Compute trigonometric limit without use of de L'Hospital's rule 
$$ \lim_{x\to 0} \frac{(x+c)\sin(x^2)}{1-\cos(x)}, c \in \mathbb{R^+} $$

Using de L'Hospital's rule twice it is possible to show that this limit equals $2c$. However, without the use of de L'Hospital's rule I'm lost with the trigonometric identities.
I can begin by showing 
$$
\lim\frac{x\sin (x^2)(1+\cos(x))}{\sin^2x}+\frac{c\sin x^2(1+\cos x)}{\sin^2x}=\lim\frac{\sin (x^2)(1+\cos(x))}{\sin x}+\frac{c\sin x^2(1+\cos x)}{\sin^2x},
$$ 
and here I'm getting stuck. I will appreciate any help.

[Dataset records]
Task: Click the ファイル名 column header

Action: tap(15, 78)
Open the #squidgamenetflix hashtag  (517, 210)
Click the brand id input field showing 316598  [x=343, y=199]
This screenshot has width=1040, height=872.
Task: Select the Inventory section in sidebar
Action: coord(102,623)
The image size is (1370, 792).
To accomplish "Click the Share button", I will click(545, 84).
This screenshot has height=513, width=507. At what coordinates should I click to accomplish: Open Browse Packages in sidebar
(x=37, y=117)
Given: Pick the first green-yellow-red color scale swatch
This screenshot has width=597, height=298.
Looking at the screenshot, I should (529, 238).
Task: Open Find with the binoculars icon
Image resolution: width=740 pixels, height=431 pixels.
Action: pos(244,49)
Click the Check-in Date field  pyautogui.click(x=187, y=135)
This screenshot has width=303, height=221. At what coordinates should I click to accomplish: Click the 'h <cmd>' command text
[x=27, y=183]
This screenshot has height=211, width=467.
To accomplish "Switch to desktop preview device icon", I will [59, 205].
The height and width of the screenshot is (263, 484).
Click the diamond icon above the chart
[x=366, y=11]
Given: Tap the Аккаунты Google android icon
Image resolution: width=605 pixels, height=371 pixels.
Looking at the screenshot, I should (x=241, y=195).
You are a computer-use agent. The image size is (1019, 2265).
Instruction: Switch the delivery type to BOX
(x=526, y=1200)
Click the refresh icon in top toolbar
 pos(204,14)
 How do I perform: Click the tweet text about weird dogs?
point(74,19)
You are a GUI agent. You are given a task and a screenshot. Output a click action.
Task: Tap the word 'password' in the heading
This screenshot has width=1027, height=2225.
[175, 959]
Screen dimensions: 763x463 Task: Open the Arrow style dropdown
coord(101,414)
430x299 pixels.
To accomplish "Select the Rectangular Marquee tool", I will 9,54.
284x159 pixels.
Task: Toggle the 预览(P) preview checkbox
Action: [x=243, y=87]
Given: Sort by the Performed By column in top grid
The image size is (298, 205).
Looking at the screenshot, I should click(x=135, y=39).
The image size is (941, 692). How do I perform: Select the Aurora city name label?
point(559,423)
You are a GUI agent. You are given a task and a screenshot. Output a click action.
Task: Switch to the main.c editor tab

EXERCISE INSTRUCTIONS:
Condense the paragraph of the trigonometric limit post that begins "Using de L'Hospital's rule twice" into a short list, keeping its main facts.

SOLUTION TO THE EXERCISE:
- Applying de L'Hospital's rule twice shows that the limit equals $2c$.
- Without de L'Hospital's rule, the writer is lost with the trigonometric identities.